Отрывок:

Я очень заинтересовался тем, что большинство психотерапевтов, особенно психоаналитики, неизменно отказывались научно исследовать свою психотерапию и не разрешали другим делать это. Я могу понять их поведение, потому что испытывал такие же чувства. Я хорошо помню, как в ранних исследованиях я волновался за конечный результат. А что, если наша гипотеза будет отвергнута? А что, если наша позиция была ошибочной?! Оглядываясь назад, я вижу, что в то время факты казались потенциальными врагами, потенциальными вестниками несчастья. Очень нескоро я пришел к мысли, что факты всегда благоприятны. Любое доказательство, которое можно найти в каждой области, приближает нас к истине. А то, что приближает к истине, никогда не может быть вредным, опасным, неудовлетворительным. Поэтому, хотя я и не люблю изменять свою точку зрения, я до сих пор ненавижу отказываться от старых представлений и понятий. Однако на каком-то более глубинном уровне я в большей мере понимаю, что эти болезненные перестройки и есть то, что называется познанием. Хотя они и болезненны, но всегда направляют на более правильный путь, к более верному видению жизни. Так, в настоящее время одной из наиболее заманчивых областей исследования для меня есть та, в которой благодаря научным доказательствам потерпели крах некоторые из моих любимых идей. Я чувствую, что если смогу пробиться сквозь эту проблему, то ближе подойду к истине. Я уверен в том, что факты будут моими друзьями.
Вот здесь я хочу предложить вам итог познания, которое было для меня наиболее благодатным, так как дало мне возможность почувствовать глубокое родство с другими людьми. Я могу выразить этот итог следующими словами. То, что наиболее присуще мне лично, относится и ко всем людям. Было время, когда в беседах со студентами, преподавателями или в статьях я выражал сугубо личное мнение. Мне казалось, что отношение, которое я выражаю, настолько лично, что, возможно, не будет понято никем. Двумя примерами этого служат предисловие к книге "Психотерапия, центрированная на клиенте" (издатели считали его неуместным) и статья на тему "Человек или наука". В обоих случаях я обнаружил, что чувство, которое казалось мне сугубо личным, принадлежащим только мне и потому непонятным другим, нашло отклик у многих людей. Этот случай заставил меня поверить, что то, что наиболее лично и присуще только одному из нас, если оно выражено и разделено с другими, может о многом говорить и другим людям. Это помогло мне понять художников и поэтов, которые осмелились выразить то уникальное, что в них есть.

Материал для разбора:
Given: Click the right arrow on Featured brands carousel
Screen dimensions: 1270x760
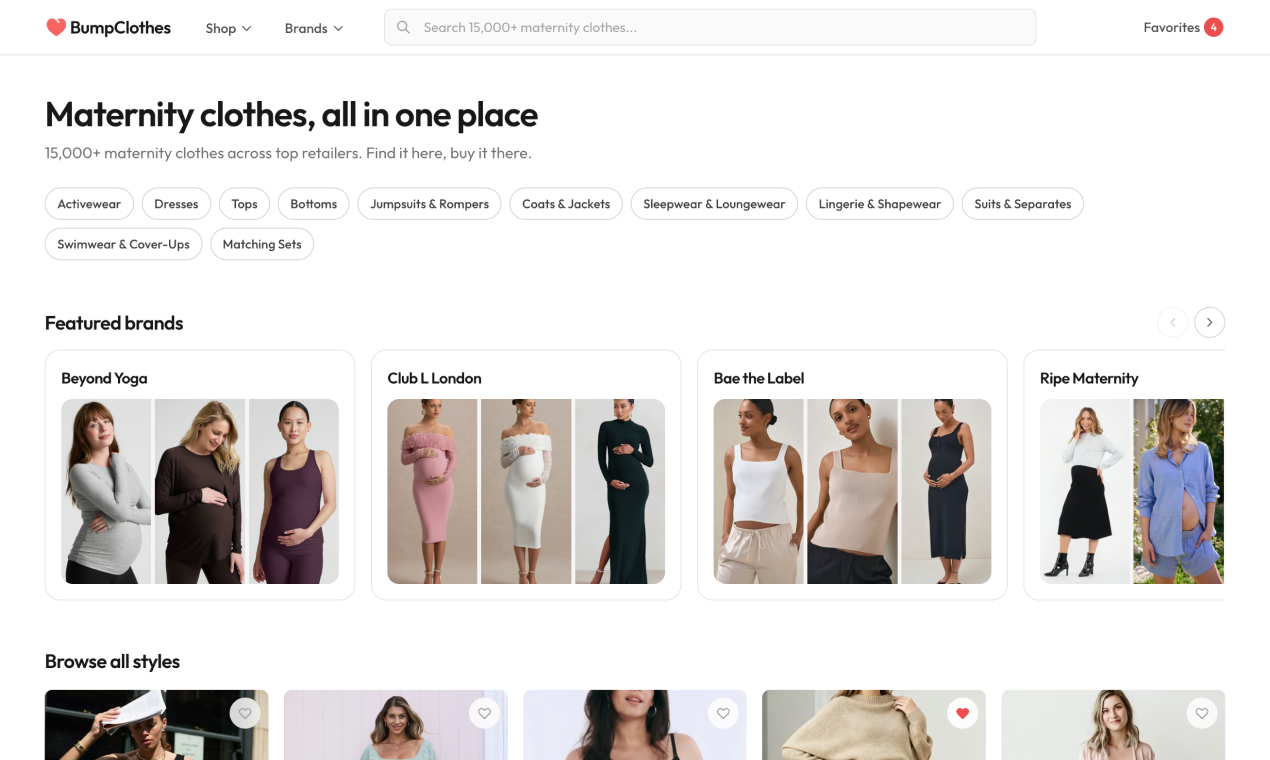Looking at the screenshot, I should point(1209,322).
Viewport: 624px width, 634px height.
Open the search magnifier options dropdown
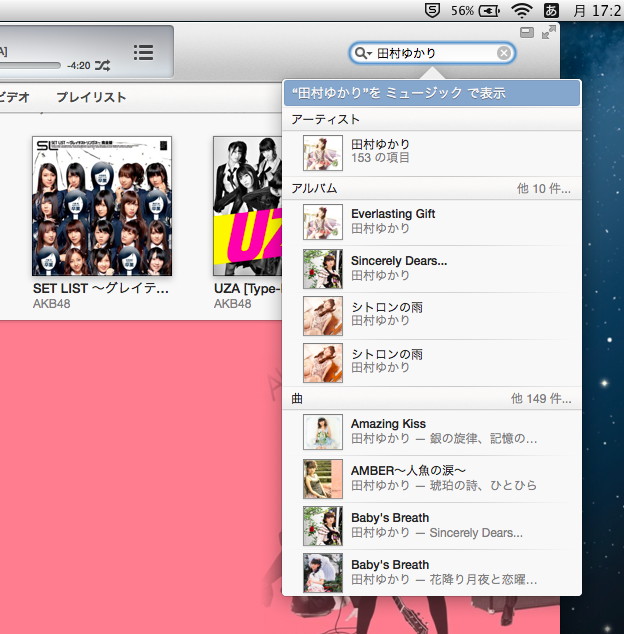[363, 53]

...

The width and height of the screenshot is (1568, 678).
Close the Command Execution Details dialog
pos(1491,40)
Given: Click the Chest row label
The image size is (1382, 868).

...

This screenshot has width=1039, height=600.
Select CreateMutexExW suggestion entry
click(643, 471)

Ваши задания:
a) Какие два примера сугубо личного мнения, нашедшего отклик у многих людей, приводятся в отрывке?
b) Согласуются ли с отрывком следующие утверждения? (i) Издатели считали предисловие к книге неуместным. (ii) В ранних исследованиях факты всегда казались автору друзьями. (iii) Большинство психотерапевтов охотно разрешали другим исследовать свою психотерапию.
c) Продолжите отрывок о фактах, познании и родстве с другими людьми, начав сразу после его последнего предложения.

Решённые задания:
a) Предисловие к книге «Психотерапия, центрированная на клиенте» и статья на тему «Человек или наука».

b)
(i) Да: «издатели считали его неуместным».
(ii) Нет: «в то время факты казались потенциальными врагами, потенциальными вестниками несчастья».
(iii) Нет: «неизменно отказывались научно исследовать свою психотерапию и не разрешали другим делать это».

c)
Есть еще один итог познания, который, возможно, лежит в основе всего остального, о чем я говорил до сих пор. Этот итог встал передо мной после более чем двадцатипятилетней работы – помощи людям с личными проблемами. Проще всего этот итог можно выразить так: мой опыт говорит мне, что в основе человека лежит стремление к положительным изменениям. Глубоко соприкасаясь с индивидами во время психотерапии, даже с теми, чьи расстройства наиболее сильны, чье поведение наиболее антисоциально, чьи чувства кажутся наиболее экстремальными, я пришел к выводу, что это правда. Когда я смог тонко понимать выражаемые ими чувства, принимать их как индивидуальность, я смог обнаружить у них тенденцию развиваться в особом направлении. Каково же это направление, в котором они развиваются? Наиболее верно это направление можно определить следующими словами: позитивное, конструктивное, направленное к самоактуализации, зрелости, социализации. Я начал чувствовать, что чем более полно человека понимают и принимают, тем более он старается сбросить фальшь фасада, используемого им при встрече с жизнью, и тем более стремится идти вперед.
12
Опыт (experience) в данном случае означает явления, "проживаемые" человеком (внутренний и внешний опыт). – Прим. ред.